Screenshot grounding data
◆ ◆ ◆ ◆
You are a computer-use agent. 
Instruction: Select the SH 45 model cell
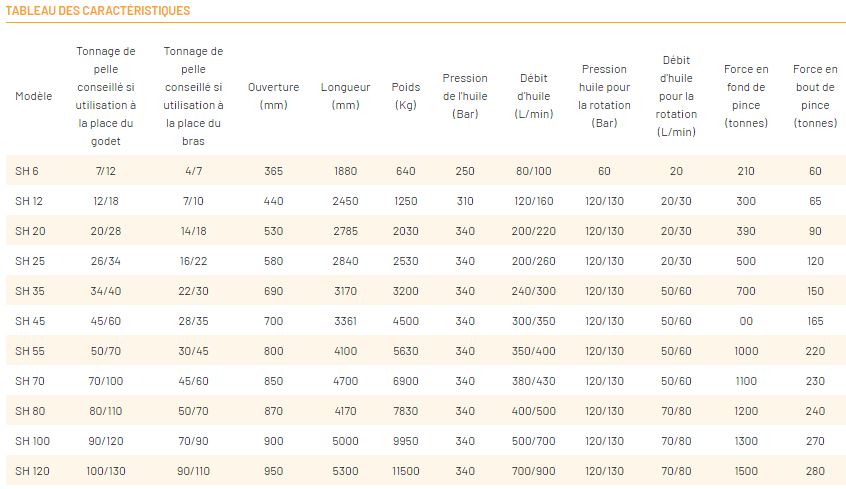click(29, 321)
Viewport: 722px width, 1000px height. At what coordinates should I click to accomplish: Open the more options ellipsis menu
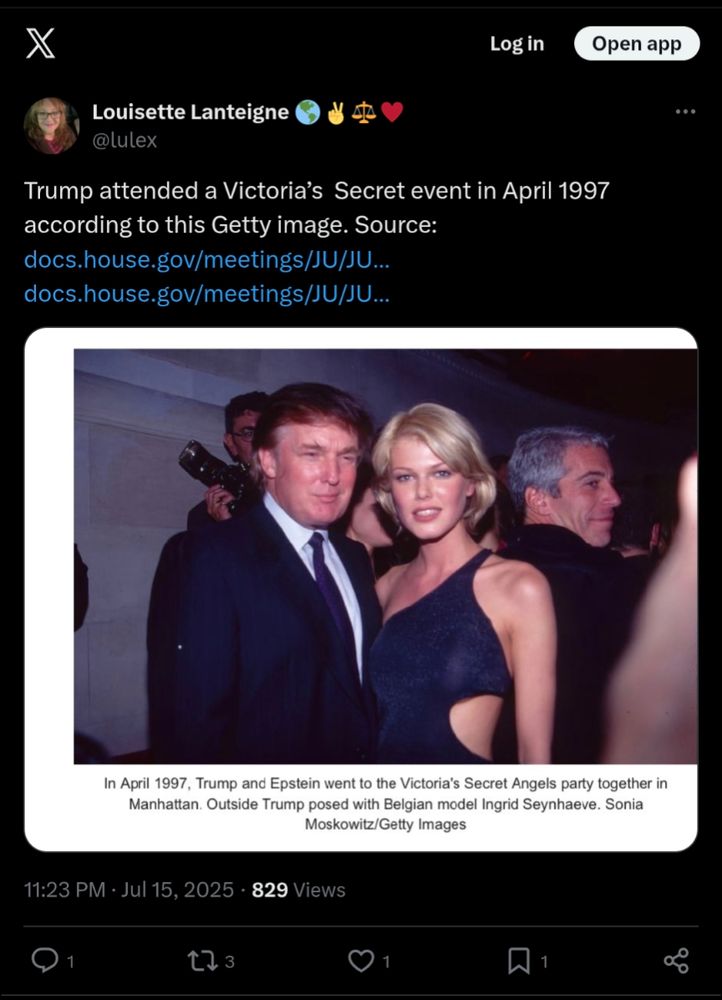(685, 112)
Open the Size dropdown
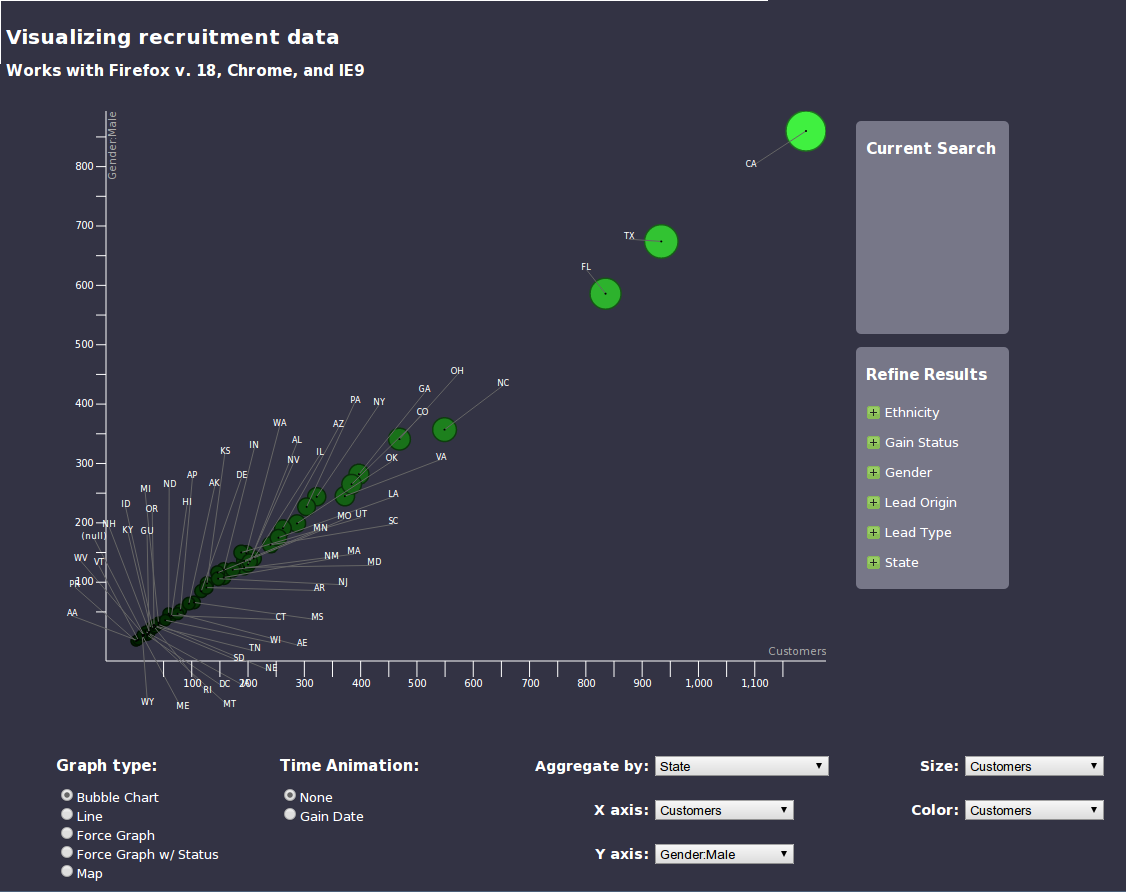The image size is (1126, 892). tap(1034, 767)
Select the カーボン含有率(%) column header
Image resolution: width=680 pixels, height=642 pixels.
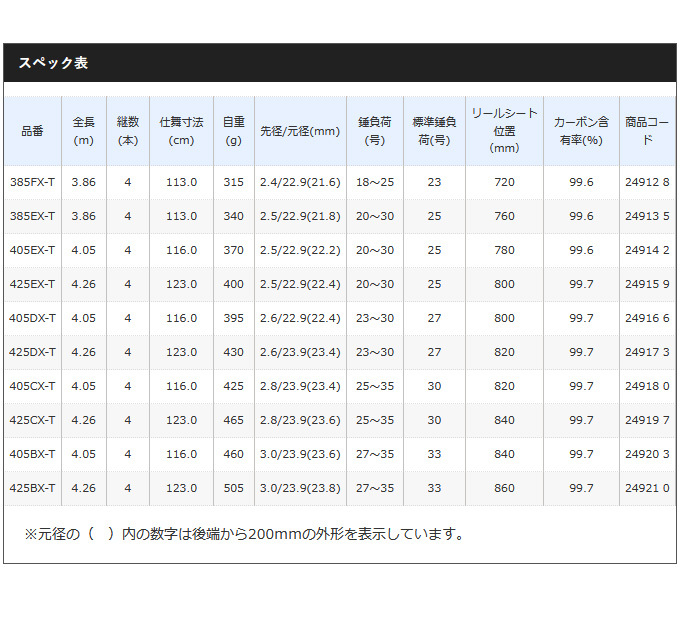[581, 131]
◆ ◆ ◆ ◆
• _Task requirements_: I would like an exact copy of the lines from the one holding "Viewport: 722px width, 1000px" through the last line of the entries above, with the pictures left out.

• _Written response_:
Viewport: 722px width, 1000px height. At what coordinates should I click to accomplish: Open the more options ellipsis menu
(685, 112)
Open the Size dropdown
The image size is (1126, 892). tap(1034, 767)
Select the カーボン含有率(%) column header
Image resolution: width=680 pixels, height=642 pixels.
[581, 131]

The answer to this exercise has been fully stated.